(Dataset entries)
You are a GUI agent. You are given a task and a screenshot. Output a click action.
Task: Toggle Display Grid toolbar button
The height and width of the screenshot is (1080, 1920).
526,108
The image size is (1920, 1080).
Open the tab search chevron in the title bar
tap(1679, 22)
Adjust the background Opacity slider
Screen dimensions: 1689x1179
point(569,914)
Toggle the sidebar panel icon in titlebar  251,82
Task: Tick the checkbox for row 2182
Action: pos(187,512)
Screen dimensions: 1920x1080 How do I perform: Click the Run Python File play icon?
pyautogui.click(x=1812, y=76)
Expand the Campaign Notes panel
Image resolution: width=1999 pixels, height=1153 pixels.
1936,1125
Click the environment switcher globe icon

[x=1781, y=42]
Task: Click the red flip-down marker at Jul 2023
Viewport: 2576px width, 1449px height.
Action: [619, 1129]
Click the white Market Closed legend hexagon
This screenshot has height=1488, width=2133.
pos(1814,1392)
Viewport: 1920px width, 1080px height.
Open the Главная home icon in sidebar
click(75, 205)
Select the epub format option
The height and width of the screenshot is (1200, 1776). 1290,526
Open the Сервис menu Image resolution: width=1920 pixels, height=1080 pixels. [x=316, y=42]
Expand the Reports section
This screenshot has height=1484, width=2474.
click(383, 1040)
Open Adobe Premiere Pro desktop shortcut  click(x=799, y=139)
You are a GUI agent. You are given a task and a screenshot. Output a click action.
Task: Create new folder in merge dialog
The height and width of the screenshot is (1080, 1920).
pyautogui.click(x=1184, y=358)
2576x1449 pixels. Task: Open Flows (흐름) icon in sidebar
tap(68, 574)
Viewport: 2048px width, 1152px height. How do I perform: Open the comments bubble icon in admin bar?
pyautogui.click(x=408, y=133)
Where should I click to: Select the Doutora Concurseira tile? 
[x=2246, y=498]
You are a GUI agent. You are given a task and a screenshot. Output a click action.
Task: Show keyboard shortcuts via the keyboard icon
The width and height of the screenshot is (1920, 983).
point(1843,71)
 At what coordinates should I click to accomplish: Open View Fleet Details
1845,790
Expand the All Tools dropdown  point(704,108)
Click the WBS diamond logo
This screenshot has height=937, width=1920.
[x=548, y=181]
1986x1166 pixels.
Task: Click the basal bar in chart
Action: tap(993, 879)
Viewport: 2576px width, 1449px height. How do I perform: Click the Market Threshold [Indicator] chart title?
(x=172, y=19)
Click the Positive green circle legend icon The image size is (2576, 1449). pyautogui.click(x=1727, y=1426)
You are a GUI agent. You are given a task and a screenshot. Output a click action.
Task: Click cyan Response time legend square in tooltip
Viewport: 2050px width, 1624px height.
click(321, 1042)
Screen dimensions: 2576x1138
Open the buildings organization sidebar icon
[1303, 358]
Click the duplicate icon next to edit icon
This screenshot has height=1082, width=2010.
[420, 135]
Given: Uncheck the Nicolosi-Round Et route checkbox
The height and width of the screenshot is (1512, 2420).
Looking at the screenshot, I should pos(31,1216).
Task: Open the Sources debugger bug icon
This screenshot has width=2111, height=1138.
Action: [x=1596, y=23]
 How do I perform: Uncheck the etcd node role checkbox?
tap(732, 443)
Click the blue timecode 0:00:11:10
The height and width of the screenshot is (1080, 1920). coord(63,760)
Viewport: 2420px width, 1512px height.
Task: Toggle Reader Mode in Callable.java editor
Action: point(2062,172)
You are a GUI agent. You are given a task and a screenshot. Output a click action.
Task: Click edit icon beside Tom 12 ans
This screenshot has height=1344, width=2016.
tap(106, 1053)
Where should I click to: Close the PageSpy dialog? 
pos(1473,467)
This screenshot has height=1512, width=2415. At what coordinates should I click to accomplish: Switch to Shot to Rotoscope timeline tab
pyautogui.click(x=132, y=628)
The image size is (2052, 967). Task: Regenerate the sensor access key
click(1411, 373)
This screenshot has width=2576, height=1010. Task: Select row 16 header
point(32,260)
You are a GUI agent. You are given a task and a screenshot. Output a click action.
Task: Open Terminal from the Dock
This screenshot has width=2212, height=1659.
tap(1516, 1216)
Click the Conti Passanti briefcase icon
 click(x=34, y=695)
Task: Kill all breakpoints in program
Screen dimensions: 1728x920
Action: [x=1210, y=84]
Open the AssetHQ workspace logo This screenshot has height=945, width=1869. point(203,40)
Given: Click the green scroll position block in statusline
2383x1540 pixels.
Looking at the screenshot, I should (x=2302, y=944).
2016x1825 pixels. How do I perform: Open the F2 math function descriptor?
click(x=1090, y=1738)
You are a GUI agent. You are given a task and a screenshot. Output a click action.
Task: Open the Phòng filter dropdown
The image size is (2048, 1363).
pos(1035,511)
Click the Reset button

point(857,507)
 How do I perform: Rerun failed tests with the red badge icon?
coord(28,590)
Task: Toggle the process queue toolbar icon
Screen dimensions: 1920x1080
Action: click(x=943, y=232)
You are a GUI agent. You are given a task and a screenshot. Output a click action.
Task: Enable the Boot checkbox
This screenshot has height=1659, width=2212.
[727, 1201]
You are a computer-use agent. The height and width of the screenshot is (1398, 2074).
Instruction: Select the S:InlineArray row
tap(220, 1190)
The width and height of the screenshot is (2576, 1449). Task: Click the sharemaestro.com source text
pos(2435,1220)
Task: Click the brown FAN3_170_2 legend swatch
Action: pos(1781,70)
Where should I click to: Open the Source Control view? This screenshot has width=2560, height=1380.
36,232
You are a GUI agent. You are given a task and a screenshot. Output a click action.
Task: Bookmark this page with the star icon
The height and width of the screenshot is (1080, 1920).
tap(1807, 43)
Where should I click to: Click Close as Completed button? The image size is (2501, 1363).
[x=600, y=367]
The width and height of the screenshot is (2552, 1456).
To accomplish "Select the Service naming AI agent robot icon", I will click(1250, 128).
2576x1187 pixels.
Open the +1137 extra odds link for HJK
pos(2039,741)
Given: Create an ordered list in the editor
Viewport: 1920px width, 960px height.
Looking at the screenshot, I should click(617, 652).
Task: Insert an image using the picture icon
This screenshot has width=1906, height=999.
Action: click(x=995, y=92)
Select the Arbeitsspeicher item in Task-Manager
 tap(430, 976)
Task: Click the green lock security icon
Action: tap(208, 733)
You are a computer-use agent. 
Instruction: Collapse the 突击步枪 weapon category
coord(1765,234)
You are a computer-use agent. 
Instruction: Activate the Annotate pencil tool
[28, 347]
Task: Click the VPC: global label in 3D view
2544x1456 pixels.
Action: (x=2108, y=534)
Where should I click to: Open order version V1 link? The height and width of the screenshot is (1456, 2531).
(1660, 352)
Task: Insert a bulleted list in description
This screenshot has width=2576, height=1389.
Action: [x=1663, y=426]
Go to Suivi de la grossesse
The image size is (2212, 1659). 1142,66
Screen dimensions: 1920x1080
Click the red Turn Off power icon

- _Instructions to follow_
Your task is to retype the records above exactly.

- _Output of the task_
You are a GUI agent. You are given a task and a screenshot. Output a click action.
Task: Toggle Display Grid toolbar button
The height and width of the screenshot is (1080, 1920).
526,108
The image size is (1920, 1080).
Open the tab search chevron in the title bar
tap(1679, 22)
Adjust the background Opacity slider
Screen dimensions: 1689x1179
point(569,914)
Toggle the sidebar panel icon in titlebar  251,82
Task: Tick the checkbox for row 2182
Action: pos(187,512)
Screen dimensions: 1920x1080 How do I perform: Click the Run Python File play icon?
pyautogui.click(x=1812, y=76)
Expand the Campaign Notes panel
Image resolution: width=1999 pixels, height=1153 pixels.
1936,1125
Click the environment switcher globe icon

[x=1781, y=42]
Task: Click the red flip-down marker at Jul 2023
Viewport: 2576px width, 1449px height.
Action: [619, 1129]
Click the white Market Closed legend hexagon
This screenshot has height=1488, width=2133.
pos(1814,1392)
Viewport: 1920px width, 1080px height.
Open the Главная home icon in sidebar
click(75, 205)
Select the epub format option
The height and width of the screenshot is (1200, 1776). 1290,526
Open the Сервис menu Image resolution: width=1920 pixels, height=1080 pixels. [x=316, y=42]
Expand the Reports section
This screenshot has height=1484, width=2474.
click(383, 1040)
Open Adobe Premiere Pro desktop shortcut  click(x=799, y=139)
You are a GUI agent. You are given a task and a screenshot. Output a click action.
Task: Create new folder in merge dialog
The height and width of the screenshot is (1080, 1920).
pyautogui.click(x=1184, y=358)
2576x1449 pixels. Task: Open Flows (흐름) icon in sidebar
tap(68, 574)
Viewport: 2048px width, 1152px height. How do I perform: Open the comments bubble icon in admin bar?
pyautogui.click(x=408, y=133)
Where should I click to: Select the Doutora Concurseira tile? 
[x=2246, y=498]
You are a GUI agent. You are given a task and a screenshot. Output a click action.
Task: Show keyboard shortcuts via the keyboard icon
The width and height of the screenshot is (1920, 983).
point(1843,71)
 At what coordinates should I click to accomplish: Open View Fleet Details
1845,790
Expand the All Tools dropdown  point(704,108)
Click the WBS diamond logo
This screenshot has height=937, width=1920.
[x=548, y=181]
1986x1166 pixels.
Task: Click the basal bar in chart
Action: tap(993, 879)
Viewport: 2576px width, 1449px height. How do I perform: Click the Market Threshold [Indicator] chart title?
(x=172, y=19)
Click the Positive green circle legend icon The image size is (2576, 1449). pyautogui.click(x=1727, y=1426)
You are a GUI agent. You are given a task and a screenshot. Output a click action.
Task: Click cyan Response time legend square in tooltip
Viewport: 2050px width, 1624px height.
click(321, 1042)
Screen dimensions: 2576x1138
Open the buildings organization sidebar icon
[1303, 358]
Click the duplicate icon next to edit icon
This screenshot has height=1082, width=2010.
[420, 135]
Given: Uncheck the Nicolosi-Round Et route checkbox
The height and width of the screenshot is (1512, 2420).
Looking at the screenshot, I should pos(31,1216).
Task: Open the Sources debugger bug icon
This screenshot has width=2111, height=1138.
Action: [x=1596, y=23]
 How do I perform: Uncheck the etcd node role checkbox?
tap(732, 443)
Click the blue timecode 0:00:11:10
The height and width of the screenshot is (1080, 1920). coord(63,760)
Viewport: 2420px width, 1512px height.
Task: Toggle Reader Mode in Callable.java editor
Action: point(2062,172)
You are a GUI agent. You are given a task and a screenshot. Output a click action.
Task: Click edit icon beside Tom 12 ans
This screenshot has height=1344, width=2016.
tap(106, 1053)
Where should I click to: Close the PageSpy dialog? 
pos(1473,467)
This screenshot has height=1512, width=2415. At what coordinates should I click to accomplish: Switch to Shot to Rotoscope timeline tab
pyautogui.click(x=132, y=628)
The image size is (2052, 967). Task: Regenerate the sensor access key
click(1411, 373)
This screenshot has width=2576, height=1010. Task: Select row 16 header
point(32,260)
You are a GUI agent. You are given a task and a screenshot. Output a click action.
Task: Open Terminal from the Dock
This screenshot has width=2212, height=1659.
tap(1516, 1216)
Click the Conti Passanti briefcase icon
 click(x=34, y=695)
Task: Kill all breakpoints in program
Screen dimensions: 1728x920
Action: [x=1210, y=84]
Open the AssetHQ workspace logo This screenshot has height=945, width=1869. point(203,40)
Given: Click the green scroll position block in statusline
2383x1540 pixels.
Looking at the screenshot, I should (x=2302, y=944).
2016x1825 pixels. How do I perform: Open the F2 math function descriptor?
click(x=1090, y=1738)
You are a GUI agent. You are given a task and a screenshot. Output a click action.
Task: Open the Phòng filter dropdown
The image size is (2048, 1363).
pos(1035,511)
Click the Reset button

point(857,507)
 How do I perform: Rerun failed tests with the red badge icon?
coord(28,590)
Task: Toggle the process queue toolbar icon
Screen dimensions: 1920x1080
Action: click(x=943, y=232)
You are a GUI agent. You are given a task and a screenshot. Output a click action.
Task: Enable the Boot checkbox
This screenshot has height=1659, width=2212.
[727, 1201]
You are a computer-use agent. The height and width of the screenshot is (1398, 2074).
Instruction: Select the S:InlineArray row
tap(220, 1190)
The width and height of the screenshot is (2576, 1449). Task: Click the sharemaestro.com source text
pos(2435,1220)
Task: Click the brown FAN3_170_2 legend swatch
Action: pos(1781,70)
Where should I click to: Open the Source Control view? This screenshot has width=2560, height=1380.
36,232
You are a GUI agent. You are given a task and a screenshot. Output a click action.
Task: Bookmark this page with the star icon
The height and width of the screenshot is (1080, 1920).
tap(1807, 43)
Where should I click to: Click Close as Completed button? The image size is (2501, 1363).
[x=600, y=367]
The width and height of the screenshot is (2552, 1456).
To accomplish "Select the Service naming AI agent robot icon", I will click(1250, 128).
2576x1187 pixels.
Open the +1137 extra odds link for HJK
pos(2039,741)
Given: Create an ordered list in the editor
Viewport: 1920px width, 960px height.
Looking at the screenshot, I should click(617, 652).
Task: Insert an image using the picture icon
This screenshot has width=1906, height=999.
Action: click(x=995, y=92)
Select the Arbeitsspeicher item in Task-Manager
 tap(430, 976)
Task: Click the green lock security icon
Action: tap(208, 733)
You are a computer-use agent. 
Instruction: Collapse the 突击步枪 weapon category
coord(1765,234)
You are a computer-use agent. 
Instruction: Activate the Annotate pencil tool
[28, 347]
Task: Click the VPC: global label in 3D view
2544x1456 pixels.
Action: (x=2108, y=534)
Where should I click to: Open order version V1 link? The height and width of the screenshot is (1456, 2531).
(1660, 352)
Task: Insert a bulleted list in description
This screenshot has width=2576, height=1389.
Action: [x=1663, y=426]
Go to Suivi de la grossesse
The image size is (2212, 1659). 1142,66
Screen dimensions: 1920x1080
Click the red Turn Off power icon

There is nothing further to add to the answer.